In all cases, these services are run from systemd as daemons.

Pods

Kubernetes introduces the concept of pods, which are groupings of one or more containers and their shared storage, and any specific options on how these are to be run together. Pods are used for tightly coupled applications that would typically run on the same logical host and which might require access to the same system resources. Typically, containers in a pod share the same network and memory space and can access shared volumes for storage. These shared resources allow the containers in a pod to communicate internally in a seamless way as if they were installed on a single logical host.

You can easily create or destroy pods as a set of containers. This makes it possible to do rolling updates to an application by controlling the scaling of the deployment. You can scale up or down easily by creating or removing replica pods. For more information on pods, see the upstream Kubernetes documentation.

ReplicaSet, Deployment, StatefulSet Controllers

Kubernetes provides various controllers that you can use to define how pods are set up and deployed within the Kubernetes cluster. These controllers can be used to group pods together according to their runtime needs and define pod replication and pod start up ordering.

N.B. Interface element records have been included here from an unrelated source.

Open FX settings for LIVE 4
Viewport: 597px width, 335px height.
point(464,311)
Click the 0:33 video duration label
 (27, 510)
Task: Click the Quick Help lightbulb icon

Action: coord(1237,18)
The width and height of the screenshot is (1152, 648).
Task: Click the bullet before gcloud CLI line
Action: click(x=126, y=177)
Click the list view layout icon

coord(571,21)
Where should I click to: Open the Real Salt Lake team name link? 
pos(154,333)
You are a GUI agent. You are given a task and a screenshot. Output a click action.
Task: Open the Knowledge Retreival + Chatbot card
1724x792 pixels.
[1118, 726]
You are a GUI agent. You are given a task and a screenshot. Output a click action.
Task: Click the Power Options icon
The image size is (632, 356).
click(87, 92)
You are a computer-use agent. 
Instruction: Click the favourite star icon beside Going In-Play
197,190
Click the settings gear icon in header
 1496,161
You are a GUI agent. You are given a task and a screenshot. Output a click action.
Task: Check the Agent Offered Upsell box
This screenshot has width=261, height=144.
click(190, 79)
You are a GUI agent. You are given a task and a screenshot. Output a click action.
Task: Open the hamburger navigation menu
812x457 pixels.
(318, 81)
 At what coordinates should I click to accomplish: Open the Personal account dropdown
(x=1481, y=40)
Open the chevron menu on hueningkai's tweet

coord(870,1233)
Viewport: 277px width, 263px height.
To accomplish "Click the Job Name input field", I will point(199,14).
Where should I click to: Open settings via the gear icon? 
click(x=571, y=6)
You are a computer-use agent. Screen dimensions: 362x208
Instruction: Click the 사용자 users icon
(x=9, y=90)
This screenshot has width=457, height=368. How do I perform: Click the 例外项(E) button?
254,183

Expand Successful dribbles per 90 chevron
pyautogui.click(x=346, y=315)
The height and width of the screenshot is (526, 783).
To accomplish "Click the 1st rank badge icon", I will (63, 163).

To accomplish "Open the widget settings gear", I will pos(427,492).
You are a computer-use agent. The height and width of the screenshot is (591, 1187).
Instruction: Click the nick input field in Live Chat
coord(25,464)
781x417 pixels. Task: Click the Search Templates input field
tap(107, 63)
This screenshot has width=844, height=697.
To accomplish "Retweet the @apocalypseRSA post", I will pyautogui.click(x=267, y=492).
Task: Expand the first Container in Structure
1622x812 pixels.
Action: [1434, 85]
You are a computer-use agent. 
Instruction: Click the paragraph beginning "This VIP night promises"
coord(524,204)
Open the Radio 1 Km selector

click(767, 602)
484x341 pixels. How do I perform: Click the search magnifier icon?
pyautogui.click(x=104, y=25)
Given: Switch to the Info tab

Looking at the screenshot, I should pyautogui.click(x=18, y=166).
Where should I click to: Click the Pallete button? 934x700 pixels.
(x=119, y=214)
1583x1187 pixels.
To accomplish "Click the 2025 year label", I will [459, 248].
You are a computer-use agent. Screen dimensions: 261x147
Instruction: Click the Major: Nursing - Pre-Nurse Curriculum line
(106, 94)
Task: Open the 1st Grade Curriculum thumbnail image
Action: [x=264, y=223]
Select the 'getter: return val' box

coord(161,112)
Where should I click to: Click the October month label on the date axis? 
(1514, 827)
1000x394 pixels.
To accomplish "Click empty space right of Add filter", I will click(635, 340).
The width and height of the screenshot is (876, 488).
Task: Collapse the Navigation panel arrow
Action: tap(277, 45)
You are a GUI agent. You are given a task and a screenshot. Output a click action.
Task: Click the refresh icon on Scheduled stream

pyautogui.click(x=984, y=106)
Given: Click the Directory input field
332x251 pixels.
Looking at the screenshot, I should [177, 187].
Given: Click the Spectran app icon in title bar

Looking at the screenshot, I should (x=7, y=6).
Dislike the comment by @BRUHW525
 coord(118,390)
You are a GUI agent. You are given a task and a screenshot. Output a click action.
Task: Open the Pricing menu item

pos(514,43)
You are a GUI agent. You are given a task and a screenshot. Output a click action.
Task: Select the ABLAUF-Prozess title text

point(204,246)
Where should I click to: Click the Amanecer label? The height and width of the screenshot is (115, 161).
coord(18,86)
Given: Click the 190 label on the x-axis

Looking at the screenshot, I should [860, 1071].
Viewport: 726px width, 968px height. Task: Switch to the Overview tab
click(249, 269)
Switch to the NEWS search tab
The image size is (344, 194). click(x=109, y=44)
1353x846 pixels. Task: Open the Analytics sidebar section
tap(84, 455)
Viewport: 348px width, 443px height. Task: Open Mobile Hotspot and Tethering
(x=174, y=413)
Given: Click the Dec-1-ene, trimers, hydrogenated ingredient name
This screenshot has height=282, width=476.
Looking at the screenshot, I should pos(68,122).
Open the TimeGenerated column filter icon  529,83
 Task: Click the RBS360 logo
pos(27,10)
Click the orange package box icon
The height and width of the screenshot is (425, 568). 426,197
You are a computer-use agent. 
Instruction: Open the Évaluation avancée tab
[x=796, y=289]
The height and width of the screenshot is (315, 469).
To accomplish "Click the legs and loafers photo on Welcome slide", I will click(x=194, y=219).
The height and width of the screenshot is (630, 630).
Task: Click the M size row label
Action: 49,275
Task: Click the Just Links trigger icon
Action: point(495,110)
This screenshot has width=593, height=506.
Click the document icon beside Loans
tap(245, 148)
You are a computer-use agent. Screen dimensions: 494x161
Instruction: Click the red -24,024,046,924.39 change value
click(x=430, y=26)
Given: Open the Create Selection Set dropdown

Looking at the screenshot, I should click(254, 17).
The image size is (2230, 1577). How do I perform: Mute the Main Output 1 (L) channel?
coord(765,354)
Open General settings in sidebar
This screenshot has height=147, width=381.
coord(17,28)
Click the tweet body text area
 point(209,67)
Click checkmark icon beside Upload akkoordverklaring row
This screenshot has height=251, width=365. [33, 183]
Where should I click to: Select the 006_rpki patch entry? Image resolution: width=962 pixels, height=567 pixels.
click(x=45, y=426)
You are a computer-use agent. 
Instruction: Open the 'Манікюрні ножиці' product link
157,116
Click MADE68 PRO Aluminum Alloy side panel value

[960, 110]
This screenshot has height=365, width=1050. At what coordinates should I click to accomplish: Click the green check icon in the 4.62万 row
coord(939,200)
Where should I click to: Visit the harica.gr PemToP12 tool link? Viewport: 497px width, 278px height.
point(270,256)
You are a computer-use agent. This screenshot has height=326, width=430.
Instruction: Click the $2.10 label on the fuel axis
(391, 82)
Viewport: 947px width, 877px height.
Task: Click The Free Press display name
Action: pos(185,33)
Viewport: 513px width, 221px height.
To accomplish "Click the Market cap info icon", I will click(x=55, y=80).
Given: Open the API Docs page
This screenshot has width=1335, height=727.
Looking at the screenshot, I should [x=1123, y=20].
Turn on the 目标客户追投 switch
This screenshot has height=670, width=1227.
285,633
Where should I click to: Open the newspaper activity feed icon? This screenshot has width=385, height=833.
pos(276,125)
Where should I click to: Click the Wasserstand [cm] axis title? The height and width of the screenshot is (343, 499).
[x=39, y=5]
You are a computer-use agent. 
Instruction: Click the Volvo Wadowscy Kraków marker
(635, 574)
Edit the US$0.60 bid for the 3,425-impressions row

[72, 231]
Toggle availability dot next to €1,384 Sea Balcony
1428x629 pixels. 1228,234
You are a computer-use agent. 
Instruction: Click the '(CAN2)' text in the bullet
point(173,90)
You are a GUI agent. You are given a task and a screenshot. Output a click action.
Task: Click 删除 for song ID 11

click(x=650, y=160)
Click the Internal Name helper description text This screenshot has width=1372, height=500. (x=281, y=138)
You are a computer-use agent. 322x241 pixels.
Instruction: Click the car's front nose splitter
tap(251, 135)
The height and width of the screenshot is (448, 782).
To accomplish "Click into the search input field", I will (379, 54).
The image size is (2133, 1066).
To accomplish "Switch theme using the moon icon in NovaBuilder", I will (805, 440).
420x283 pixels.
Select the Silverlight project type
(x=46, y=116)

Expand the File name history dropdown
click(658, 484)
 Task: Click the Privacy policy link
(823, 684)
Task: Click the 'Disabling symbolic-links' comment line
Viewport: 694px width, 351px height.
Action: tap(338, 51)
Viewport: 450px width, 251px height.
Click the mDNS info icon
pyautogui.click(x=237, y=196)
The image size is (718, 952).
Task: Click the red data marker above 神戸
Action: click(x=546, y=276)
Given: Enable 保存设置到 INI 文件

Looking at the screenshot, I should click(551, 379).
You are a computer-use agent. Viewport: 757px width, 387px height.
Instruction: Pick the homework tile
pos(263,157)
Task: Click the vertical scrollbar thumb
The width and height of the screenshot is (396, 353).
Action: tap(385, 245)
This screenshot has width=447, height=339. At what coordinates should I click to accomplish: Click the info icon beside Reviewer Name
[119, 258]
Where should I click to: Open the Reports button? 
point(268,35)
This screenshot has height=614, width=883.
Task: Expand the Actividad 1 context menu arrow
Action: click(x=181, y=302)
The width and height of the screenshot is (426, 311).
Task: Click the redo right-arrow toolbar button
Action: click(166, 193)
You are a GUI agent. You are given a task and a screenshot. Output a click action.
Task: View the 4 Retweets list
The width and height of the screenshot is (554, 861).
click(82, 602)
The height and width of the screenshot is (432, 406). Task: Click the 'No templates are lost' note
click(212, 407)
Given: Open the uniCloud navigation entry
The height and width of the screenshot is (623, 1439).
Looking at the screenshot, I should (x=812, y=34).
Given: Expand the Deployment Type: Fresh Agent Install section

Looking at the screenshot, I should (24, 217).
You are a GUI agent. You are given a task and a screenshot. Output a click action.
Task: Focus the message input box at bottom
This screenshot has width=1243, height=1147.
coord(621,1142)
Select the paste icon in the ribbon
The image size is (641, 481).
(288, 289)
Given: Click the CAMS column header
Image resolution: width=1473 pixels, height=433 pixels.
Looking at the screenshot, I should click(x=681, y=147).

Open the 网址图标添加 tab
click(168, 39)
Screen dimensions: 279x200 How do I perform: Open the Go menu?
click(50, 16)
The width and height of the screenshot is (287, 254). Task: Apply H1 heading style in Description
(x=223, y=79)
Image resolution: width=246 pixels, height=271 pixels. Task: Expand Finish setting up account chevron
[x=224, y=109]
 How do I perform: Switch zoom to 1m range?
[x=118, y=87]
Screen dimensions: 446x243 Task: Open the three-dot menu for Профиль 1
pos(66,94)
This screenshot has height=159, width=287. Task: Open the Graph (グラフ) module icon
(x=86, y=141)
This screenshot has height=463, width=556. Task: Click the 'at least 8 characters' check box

You can define a set of pods that to be replicated with a ReplicaSet. You define the exact configuration for each of the pods in the group and which resources they can have access to. Using ReplicaSets not only caters to the easy scaling and rescheduling of an application, but also lets you perform rolling or multi track updates to an application. For more information on ReplicaSets, see the upstream Kubernetes documentation.

You can use a Deployment to manage pods and ReplicaSets. Deployments are useful when you need to roll out changes to ReplicaSets. By using a Deployment to manage a ReplicaSet, you can easily rollback to an earlier Deployment revision. A Deployment lets you create a newer revision of a ReplicaSet and then migrate existing pods from a previous ReplicaSet into the new revision. The Deployment can then manage the cleanup of older unused ReplicaSets. For more information on Deployments, see the upstream Kubernetes documentation.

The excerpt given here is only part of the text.